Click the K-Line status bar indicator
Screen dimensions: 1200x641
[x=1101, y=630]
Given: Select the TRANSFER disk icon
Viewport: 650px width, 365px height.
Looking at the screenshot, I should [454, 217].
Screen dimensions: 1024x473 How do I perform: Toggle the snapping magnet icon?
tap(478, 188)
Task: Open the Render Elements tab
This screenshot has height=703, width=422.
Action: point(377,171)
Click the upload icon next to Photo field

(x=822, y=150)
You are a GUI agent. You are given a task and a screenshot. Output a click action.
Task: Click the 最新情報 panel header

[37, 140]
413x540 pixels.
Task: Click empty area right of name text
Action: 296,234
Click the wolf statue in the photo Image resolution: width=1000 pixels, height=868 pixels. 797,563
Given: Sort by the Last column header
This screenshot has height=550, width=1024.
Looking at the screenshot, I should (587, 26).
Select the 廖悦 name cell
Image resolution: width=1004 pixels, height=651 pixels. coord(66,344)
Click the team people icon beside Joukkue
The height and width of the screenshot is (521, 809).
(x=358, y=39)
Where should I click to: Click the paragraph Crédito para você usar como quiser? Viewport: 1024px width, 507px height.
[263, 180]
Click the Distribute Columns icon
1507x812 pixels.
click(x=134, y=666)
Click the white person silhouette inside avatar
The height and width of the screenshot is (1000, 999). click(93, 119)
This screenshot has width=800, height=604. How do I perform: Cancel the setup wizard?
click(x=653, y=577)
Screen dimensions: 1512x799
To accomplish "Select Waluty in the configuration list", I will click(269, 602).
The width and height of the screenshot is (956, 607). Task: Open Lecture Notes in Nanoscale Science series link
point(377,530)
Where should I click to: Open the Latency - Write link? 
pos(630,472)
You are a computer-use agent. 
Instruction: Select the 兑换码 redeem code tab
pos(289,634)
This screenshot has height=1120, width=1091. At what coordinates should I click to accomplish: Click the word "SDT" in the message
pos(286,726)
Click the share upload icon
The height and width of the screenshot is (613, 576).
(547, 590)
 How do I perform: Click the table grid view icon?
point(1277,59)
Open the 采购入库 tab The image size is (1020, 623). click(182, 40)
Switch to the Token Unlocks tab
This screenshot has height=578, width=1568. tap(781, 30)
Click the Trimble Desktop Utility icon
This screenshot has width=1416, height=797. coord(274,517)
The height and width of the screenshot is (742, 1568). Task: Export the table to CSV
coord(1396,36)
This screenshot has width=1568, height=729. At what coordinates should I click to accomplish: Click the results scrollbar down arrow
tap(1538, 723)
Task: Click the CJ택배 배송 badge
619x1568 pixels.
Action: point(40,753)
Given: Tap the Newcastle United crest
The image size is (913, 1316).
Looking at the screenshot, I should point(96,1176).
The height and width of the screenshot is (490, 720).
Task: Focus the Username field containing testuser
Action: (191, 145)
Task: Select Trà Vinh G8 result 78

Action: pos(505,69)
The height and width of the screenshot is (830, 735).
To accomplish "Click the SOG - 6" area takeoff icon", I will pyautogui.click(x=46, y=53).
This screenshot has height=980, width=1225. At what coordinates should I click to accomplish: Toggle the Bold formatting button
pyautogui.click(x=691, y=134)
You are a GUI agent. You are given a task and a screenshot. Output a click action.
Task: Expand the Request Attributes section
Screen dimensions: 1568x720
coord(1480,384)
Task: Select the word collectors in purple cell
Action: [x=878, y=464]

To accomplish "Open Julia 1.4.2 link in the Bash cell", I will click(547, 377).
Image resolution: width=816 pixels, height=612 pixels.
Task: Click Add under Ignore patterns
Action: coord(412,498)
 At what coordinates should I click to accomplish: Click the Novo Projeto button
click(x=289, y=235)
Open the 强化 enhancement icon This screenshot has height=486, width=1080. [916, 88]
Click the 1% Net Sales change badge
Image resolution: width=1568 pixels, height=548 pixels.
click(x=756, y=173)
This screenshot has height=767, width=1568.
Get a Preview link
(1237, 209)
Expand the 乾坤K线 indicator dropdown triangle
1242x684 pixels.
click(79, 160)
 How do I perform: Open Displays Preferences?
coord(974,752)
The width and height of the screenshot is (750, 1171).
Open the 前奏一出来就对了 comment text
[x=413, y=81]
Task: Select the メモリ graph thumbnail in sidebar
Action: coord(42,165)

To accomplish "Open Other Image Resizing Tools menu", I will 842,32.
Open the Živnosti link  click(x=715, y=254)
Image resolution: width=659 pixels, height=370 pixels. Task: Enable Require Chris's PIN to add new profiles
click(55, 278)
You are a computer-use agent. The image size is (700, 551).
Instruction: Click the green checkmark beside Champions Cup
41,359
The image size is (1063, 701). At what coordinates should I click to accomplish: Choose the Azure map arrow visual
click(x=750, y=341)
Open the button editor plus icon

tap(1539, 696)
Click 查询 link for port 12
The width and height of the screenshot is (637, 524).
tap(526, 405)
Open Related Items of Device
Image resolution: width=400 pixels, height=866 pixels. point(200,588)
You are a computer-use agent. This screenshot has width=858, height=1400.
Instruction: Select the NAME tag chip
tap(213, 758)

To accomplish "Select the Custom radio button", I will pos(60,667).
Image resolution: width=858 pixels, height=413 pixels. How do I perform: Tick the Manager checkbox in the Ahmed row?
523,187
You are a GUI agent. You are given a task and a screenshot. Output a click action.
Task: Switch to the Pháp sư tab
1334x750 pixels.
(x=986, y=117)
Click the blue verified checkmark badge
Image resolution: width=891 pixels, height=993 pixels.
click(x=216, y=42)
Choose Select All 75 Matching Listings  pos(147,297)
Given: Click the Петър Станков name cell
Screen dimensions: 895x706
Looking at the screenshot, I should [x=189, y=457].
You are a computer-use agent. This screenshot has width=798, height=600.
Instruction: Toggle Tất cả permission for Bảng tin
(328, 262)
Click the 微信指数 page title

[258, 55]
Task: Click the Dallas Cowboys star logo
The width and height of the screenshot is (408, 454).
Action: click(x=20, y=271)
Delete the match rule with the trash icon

→ Work to be completed: Show every line from the listing that contains "badge".

→ Exercise answer:
Task: Click the CJ택배 배송 badge
Click the 1% Net Sales change badge
Click the blue verified checkmark badge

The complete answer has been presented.